* [Text block]
2. We overturn the basic findings of GVT: it is not a fallacy to believe that some players can get substantial hot hands. We have the proof of concept in 3 separate controlled shooting studies (GVTs, on earlier one, and our own). We have more discussion on this in the paper.
3. Now, while it is no longer that case that believing in the hot hand is a fallacy, there remains a question which you pose as answered: to what extent do players, coaches or fans overestimate hot hand effects based on shot outcomes alone? An important first point: this overestimation wasn’t the main point of GVT because it is really hard to show that players and coaches are over-estimating the impact via the decisions they make (stated beliefs would be a little silly, but these haven’t been asked cleanly). GVT did something cleaner: show no effect and then you know any belief in the hot hand must be fallacious.
The question I have for you: do you think Bill Russell, thought to be the greatest teamplayer of all time, was wrong when he said this? (retirement letter to SI):
People didn’t give us credit for being as good as we were last season. Personally, I think we won because we had the best team in the league. Some guys talked about all the stars on the other teams, and they quote statistics to show other teams were better. Let’s talk about statistics. The important statistics in basketball are supposed to be points scored, rebounds and assists. But nobody keeps statistics on other important things—the good fake you make that helps your teammate score; the bad pass you force the other team to make; the good long pass you make that sets up another pass that sets up another pass that leads to a score; the way you recognize when one of your teammates has a hot hand that night and you give up your own shot so he can take it. All of those things. Those were some of the things we excelled in that you won’t find in the statistics. There was only one statistic that was important to us—won and lost.
Because if you read GVT 1985 and GT 1989 papers in chance, that is the message you get.
Here’s the relevant passage from my recent article in the Journal of Management:
As an example, consider the continuing controversy regarding the “hot hand” in basket- ball. Ever since the celebrated study of Gilovich, Vallone, and Tversky (1985) found no evidence of serial correlation in the successive shots of college and professional basketball players, people have been combing sports statistics to discover in what settings, if any, the hot hand might appear. Yaari (2012) points to some studies that have found time dependence in basketball, baseball, volleyball, and bowling, and this is sometimes presented as a debate: Does the hot hand exist or not?
A better framing is to start from the position that the effects are certainly not zero. Athletes are not machines, and anything that can affect their expectations (for example, success in previous tries) should affect their performance—one way or another. To put it another way, there is little debate that a “cold hand” can exist: It is no surprise that a player will be less successful if he or she is sick, or injured, or playing against excellent defense. Occasional periods of poor performance will manifest themselves as a small positive time correlation when data are aggregated.
However, the effects that have been seen are small, on the order of 2 percentage points (for example, the probability of a success in some sports task might be 45% if a player is “hot” and 43% otherwise). These small average differences exist amid a huge amount of variation, not just among players but also across different scenarios for a particular player. Sometimes if you succeed, you will stay relaxed and focused; other times you can succeed and get overconfident.

* [Problems and tasks]
- A) In the rows, copy out word for word every line from the one containing "The width and height of the screenshot is (422, 775)." through the one containing "center [894, 476].", including both of those lines.
- B) Continue the discussion of the hot hand in basketball from the point where it ends.

* [Data provided]
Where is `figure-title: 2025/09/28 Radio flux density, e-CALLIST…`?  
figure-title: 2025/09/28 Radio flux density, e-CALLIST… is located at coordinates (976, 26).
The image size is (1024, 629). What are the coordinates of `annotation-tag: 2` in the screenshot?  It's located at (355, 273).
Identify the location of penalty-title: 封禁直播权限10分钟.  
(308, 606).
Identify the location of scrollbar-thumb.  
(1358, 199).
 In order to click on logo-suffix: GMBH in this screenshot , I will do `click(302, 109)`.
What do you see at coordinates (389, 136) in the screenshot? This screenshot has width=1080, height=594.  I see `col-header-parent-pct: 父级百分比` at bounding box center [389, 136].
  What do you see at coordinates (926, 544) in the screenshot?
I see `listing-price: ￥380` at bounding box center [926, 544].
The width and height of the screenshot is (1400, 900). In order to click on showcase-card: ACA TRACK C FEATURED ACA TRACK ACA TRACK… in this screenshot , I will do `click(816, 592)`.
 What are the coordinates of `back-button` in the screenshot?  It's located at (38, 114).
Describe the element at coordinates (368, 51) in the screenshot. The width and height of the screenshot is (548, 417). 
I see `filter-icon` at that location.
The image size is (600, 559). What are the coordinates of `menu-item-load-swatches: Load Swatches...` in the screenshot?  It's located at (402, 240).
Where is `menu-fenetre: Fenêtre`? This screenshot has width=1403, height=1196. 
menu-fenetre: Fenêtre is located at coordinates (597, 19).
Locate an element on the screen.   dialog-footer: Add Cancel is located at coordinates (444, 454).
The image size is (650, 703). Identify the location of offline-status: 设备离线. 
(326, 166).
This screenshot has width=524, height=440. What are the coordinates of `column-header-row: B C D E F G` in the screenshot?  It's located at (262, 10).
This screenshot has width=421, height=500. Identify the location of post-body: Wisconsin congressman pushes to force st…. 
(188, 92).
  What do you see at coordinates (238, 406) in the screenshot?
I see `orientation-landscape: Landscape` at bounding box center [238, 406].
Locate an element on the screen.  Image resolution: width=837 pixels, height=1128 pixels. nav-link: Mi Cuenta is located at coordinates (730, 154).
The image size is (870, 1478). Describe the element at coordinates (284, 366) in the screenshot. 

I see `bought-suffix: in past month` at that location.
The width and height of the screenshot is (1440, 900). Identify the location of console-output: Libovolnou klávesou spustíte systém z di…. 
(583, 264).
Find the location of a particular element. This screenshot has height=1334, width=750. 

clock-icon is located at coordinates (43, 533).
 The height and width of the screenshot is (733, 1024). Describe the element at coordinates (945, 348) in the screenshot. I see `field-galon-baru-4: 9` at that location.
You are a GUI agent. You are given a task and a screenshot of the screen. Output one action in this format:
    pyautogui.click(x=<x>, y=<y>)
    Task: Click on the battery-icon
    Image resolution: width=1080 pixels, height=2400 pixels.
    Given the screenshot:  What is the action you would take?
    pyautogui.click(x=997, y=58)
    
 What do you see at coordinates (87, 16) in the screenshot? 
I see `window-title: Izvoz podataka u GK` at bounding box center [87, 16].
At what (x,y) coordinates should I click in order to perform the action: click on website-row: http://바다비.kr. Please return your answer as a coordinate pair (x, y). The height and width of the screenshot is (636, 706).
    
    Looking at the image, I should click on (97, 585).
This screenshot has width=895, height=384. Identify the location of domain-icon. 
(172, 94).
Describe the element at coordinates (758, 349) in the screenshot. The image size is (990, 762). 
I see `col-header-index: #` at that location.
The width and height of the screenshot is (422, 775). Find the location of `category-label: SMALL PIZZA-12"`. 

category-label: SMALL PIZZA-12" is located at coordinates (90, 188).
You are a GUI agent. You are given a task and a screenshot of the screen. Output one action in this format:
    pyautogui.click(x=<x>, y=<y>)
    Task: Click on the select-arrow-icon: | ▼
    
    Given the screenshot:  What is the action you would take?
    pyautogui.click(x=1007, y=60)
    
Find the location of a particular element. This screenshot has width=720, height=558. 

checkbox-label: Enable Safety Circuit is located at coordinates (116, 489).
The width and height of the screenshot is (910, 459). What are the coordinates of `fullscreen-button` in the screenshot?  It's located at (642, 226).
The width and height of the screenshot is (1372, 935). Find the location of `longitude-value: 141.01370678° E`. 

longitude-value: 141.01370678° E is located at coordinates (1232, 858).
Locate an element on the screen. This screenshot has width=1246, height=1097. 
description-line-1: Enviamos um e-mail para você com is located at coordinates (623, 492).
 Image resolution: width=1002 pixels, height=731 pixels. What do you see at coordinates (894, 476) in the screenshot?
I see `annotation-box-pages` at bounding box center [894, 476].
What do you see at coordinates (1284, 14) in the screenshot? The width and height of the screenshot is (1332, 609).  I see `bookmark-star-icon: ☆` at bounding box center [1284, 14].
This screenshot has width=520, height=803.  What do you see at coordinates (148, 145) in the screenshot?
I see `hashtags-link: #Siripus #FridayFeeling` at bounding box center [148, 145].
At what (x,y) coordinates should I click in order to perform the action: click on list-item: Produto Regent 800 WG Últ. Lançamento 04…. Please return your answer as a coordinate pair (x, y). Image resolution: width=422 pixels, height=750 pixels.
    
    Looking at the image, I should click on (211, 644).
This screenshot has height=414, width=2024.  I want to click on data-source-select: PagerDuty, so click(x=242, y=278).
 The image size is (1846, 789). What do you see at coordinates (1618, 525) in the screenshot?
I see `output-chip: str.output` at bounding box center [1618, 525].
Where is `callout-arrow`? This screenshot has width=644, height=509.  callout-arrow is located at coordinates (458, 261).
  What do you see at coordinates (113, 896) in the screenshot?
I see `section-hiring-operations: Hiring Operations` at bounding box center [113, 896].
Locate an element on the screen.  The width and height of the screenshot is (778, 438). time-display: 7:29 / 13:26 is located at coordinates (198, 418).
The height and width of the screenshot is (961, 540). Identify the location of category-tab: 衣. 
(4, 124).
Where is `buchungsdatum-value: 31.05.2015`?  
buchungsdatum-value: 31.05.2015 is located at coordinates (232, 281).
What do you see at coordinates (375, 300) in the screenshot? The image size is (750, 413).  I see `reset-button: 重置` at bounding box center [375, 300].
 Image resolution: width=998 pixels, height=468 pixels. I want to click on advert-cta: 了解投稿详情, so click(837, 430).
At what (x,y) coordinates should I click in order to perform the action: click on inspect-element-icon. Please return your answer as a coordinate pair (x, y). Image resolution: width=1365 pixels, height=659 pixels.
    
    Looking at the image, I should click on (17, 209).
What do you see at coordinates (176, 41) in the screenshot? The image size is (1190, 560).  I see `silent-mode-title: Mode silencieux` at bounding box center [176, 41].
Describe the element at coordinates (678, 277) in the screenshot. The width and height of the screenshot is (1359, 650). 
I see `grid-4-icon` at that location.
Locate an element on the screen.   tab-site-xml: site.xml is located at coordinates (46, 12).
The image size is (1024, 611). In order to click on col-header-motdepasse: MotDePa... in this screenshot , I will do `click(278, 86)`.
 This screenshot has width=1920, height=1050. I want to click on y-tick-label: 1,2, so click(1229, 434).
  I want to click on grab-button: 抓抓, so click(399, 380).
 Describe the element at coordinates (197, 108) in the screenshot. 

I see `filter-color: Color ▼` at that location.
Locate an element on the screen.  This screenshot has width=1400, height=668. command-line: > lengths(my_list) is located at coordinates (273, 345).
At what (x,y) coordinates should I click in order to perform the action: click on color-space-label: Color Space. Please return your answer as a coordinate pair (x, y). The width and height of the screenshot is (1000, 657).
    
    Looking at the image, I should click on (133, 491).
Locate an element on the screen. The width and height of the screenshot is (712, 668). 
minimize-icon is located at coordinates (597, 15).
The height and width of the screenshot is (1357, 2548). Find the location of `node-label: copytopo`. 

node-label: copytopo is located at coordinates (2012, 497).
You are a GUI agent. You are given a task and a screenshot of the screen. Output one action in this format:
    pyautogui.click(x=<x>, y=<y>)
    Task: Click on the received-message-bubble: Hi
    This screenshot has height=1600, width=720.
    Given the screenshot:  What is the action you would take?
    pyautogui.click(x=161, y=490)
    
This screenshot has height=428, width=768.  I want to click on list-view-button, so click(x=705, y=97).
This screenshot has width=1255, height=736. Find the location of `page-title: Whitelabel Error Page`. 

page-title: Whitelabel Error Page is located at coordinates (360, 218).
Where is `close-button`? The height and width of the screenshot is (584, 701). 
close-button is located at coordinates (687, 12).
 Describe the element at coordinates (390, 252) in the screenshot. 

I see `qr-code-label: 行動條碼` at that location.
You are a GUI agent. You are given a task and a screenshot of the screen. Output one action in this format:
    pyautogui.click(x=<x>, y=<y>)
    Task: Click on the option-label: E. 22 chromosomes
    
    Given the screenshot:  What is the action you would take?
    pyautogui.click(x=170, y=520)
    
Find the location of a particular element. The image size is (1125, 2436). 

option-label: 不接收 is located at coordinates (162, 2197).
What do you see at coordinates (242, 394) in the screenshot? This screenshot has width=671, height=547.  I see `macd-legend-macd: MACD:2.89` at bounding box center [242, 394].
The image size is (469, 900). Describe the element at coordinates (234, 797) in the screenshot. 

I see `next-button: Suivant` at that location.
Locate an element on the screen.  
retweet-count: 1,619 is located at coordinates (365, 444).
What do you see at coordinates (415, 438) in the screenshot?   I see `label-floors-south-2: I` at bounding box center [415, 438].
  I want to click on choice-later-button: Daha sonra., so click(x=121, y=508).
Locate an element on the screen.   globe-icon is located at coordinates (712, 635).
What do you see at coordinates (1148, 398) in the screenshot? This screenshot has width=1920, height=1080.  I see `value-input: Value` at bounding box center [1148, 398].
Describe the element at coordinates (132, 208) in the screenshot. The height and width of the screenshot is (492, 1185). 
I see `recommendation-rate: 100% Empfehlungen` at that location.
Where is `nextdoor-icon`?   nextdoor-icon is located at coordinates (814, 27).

* [Answers to the exercises]
- A)
The width and height of the screenshot is (422, 775). Find the location of `category-label: SMALL PIZZA-12"`. 

category-label: SMALL PIZZA-12" is located at coordinates (90, 188).
You are a GUI agent. You are given a task and a screenshot of the screen. Output one action in this format:
    pyautogui.click(x=<x>, y=<y>)
    Task: Click on the select-arrow-icon: | ▼
    
    Given the screenshot:  What is the action you would take?
    pyautogui.click(x=1007, y=60)
    
Find the location of a particular element. This screenshot has width=720, height=558. 

checkbox-label: Enable Safety Circuit is located at coordinates (116, 489).
The width and height of the screenshot is (910, 459). What are the coordinates of `fullscreen-button` in the screenshot?  It's located at (642, 226).
The width and height of the screenshot is (1372, 935). Find the location of `longitude-value: 141.01370678° E`. 

longitude-value: 141.01370678° E is located at coordinates (1232, 858).
Locate an element on the screen. This screenshot has width=1246, height=1097. 
description-line-1: Enviamos um e-mail para você com is located at coordinates (623, 492).
 Image resolution: width=1002 pixels, height=731 pixels. What do you see at coordinates (894, 476) in the screenshot?
I see `annotation-box-pages` at bounding box center [894, 476].

- B)
Whatever the latest results on particular sports, we cannot see anyone overturning the basic finding of Gilovich et al. (1985) that players and spectators alike will perceive the hot hand even when it does not exist and dramatically overestimate the magnitude and consistency of any hot-hand phenomenon that does exist. In short, this is yet another problem where much is lost by going down the standard route of null hypothesis testing. Better to start with the admission of variation in the effect and go from there.
And here is my response to Miller:
What is your estimated difference in probability of successful shot in pre-chosen hot and non-hot situations? I didn’t see this number in your paper, but my impression from earlier literature is that any effect is on the order of magnitude of 2 percentage points, which is not zero but is small compared to people’s subjective perceptions. My own experience, if this helps any, is that I do feel that I have a hot hand when I’m making a basketball shot, but that feeling of hotness is coming as a consequence of the pleasant but largely random event of my shot happening to fall into the hoop. To me, the hot hand fallacy is not such a surprise; it is consistent with the “illusion of control” (to use another psychology catchphrase).
The Bill Russell quote is interesting, but given the findings of the classic hot hand paper, it is not surprising to me that a player would view the hot hand as a major factor, whether or not it is indeed important. Players can believe in all sorts of conventional wisdom. Of course I agree with Russell’s statement that all that matters is wins and losses. I’d guess that points scored for and against is a pretty important statistic too. All the other statistics we see are just imperfect attempts to better understand point-scoring.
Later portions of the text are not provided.